→ **DOCUMENT**
** begin **
Half an hour and a few "recalculations" later, we arrived at the indicated coordinates: a tiny Vietnamese-French bakery tucked into the backside of a dilapidated building in a low-income neighborhood. This was not the sweetshop of memory, but hunger was edging toward voraciousness, so we went in. There was a small array of French pastries, most of which involved coconut, pineapple, and other tropical twists. There were also fried sesame balls and steamed pork buns and coffee--not your typical barista creations, but tiny splashes of tarry black stuff that made The Piper's eyes slam open so hard she appeared to bruise her eyebrows. After two sips, she looked entirely awake and slightly terrified.

One cousin, one aunt, one uncle, one farmer and one Piper quite overwhelmed the tiny shop and its single cafe table, so we ate quickly and took a bag of sesame balls with us in the car. None of our relatives were yet answering their cell phones, so we headed back downtown and raided a couple of Portland's fantastic bookstores--including the massive ediface of Powell's--before heading back to my brother's house for the 1:00 potluck "brunch."
** end **
→ **INFORMATION PROVIDED**
** begin **
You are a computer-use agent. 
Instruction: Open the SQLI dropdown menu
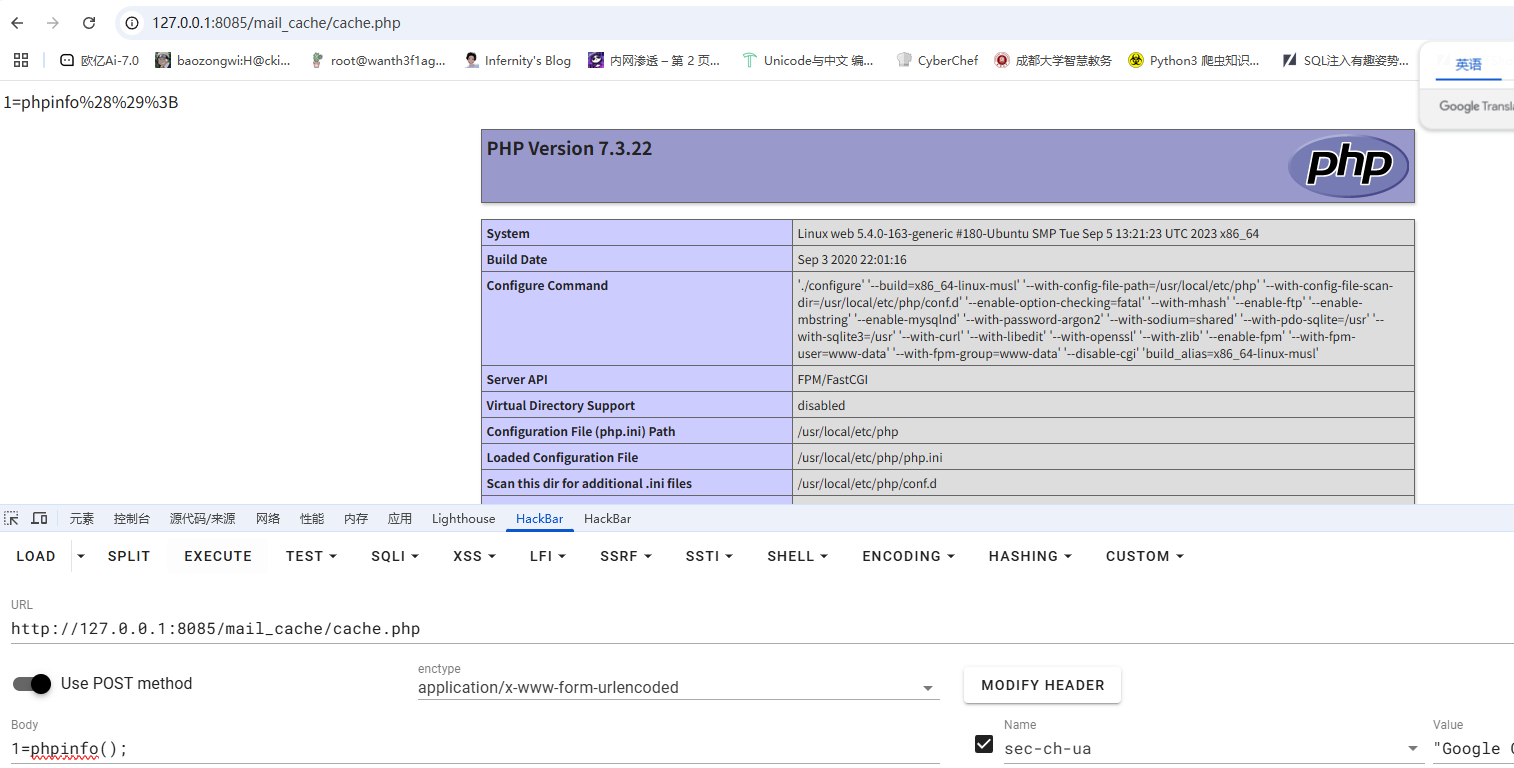tap(395, 556)
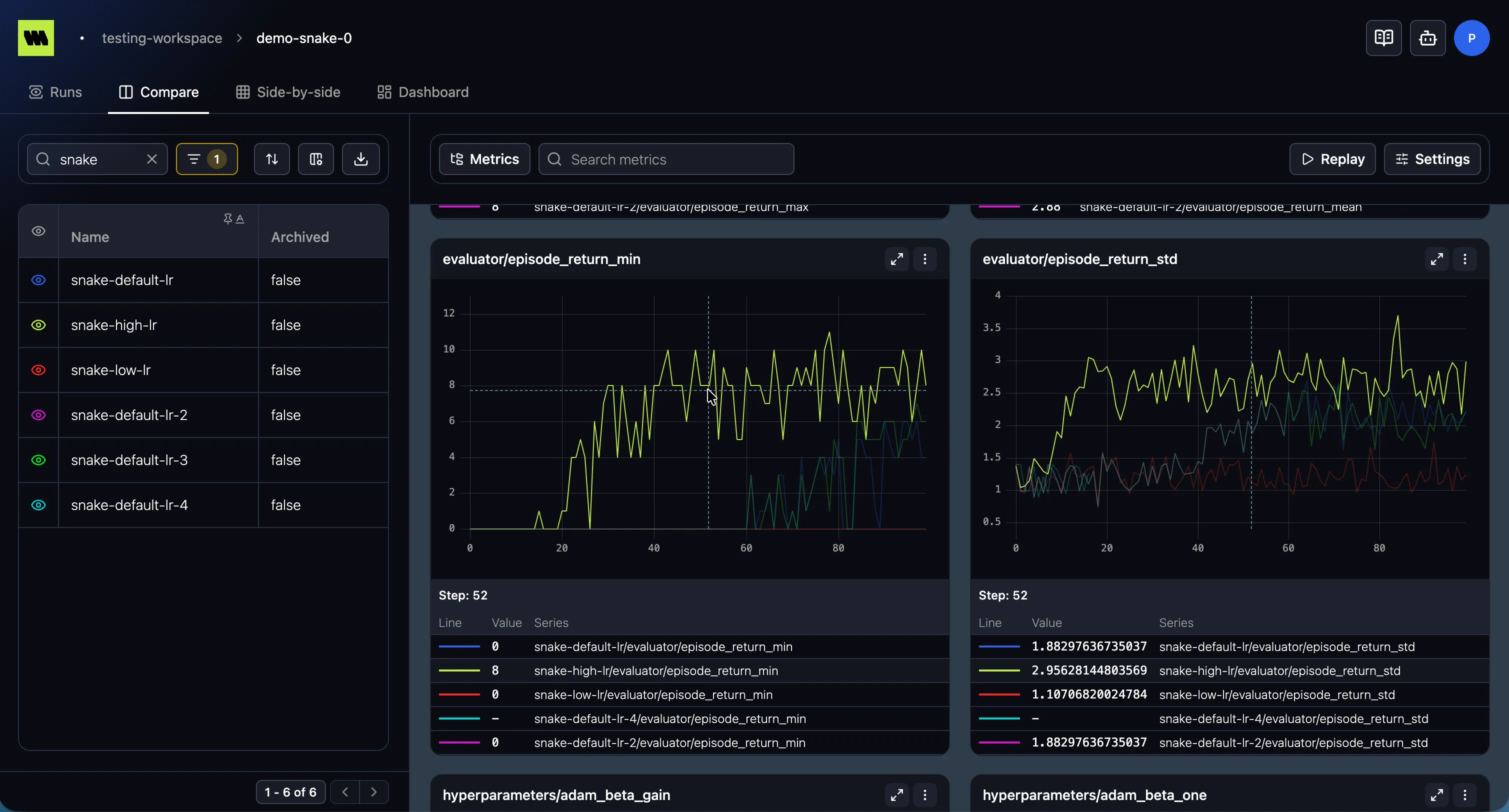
** end **
→ **EXERCISES**
[1] Answer these from the bakery account, one answer per line, marked the same way:
(a) What did most of the French pastries at the bakery involve?
(b) What time was the potluck brunch at the brother's house?
(c) Which massive bookstore is named among the ones they visited?
[2] Write the next part of the bakery account, picking up right after the trip back to the brother's house for the potluck brunch.

→ **SET OF ANSWERS**
[1]
(a) Coconut, pineapple, and other tropical twists.
(b) 1:00.
(c) Powell's.

[2]
After a beautiful sunlit backyard repast, during which the involved families lolled around adoring each other, we repacked the cars and headed north. This time, Z-man headed back with Dad and the other car was declared the province of "just us girls." We intended to make a detour: the Swan Island Dahlia Show. My florist mother, my sister the designer, my Piper and I tucked ourselves into the car and headed west.

The city streets turned to country roads. We traveled alongside rivers, through hillside tunnels, and down byways lined with fir, hemlock, and other evergreens. Two turns off the main road, the scenery suddenly changed to massive fields full of flowers as far as the eye could see. It was like the technicolour revelation of the Land of Oz: so brightly coloured as to seem unreal. The other oddness was in the crowd's composition. We were there for a flower show. Nothing else was going on. Why were there so many MEN?!?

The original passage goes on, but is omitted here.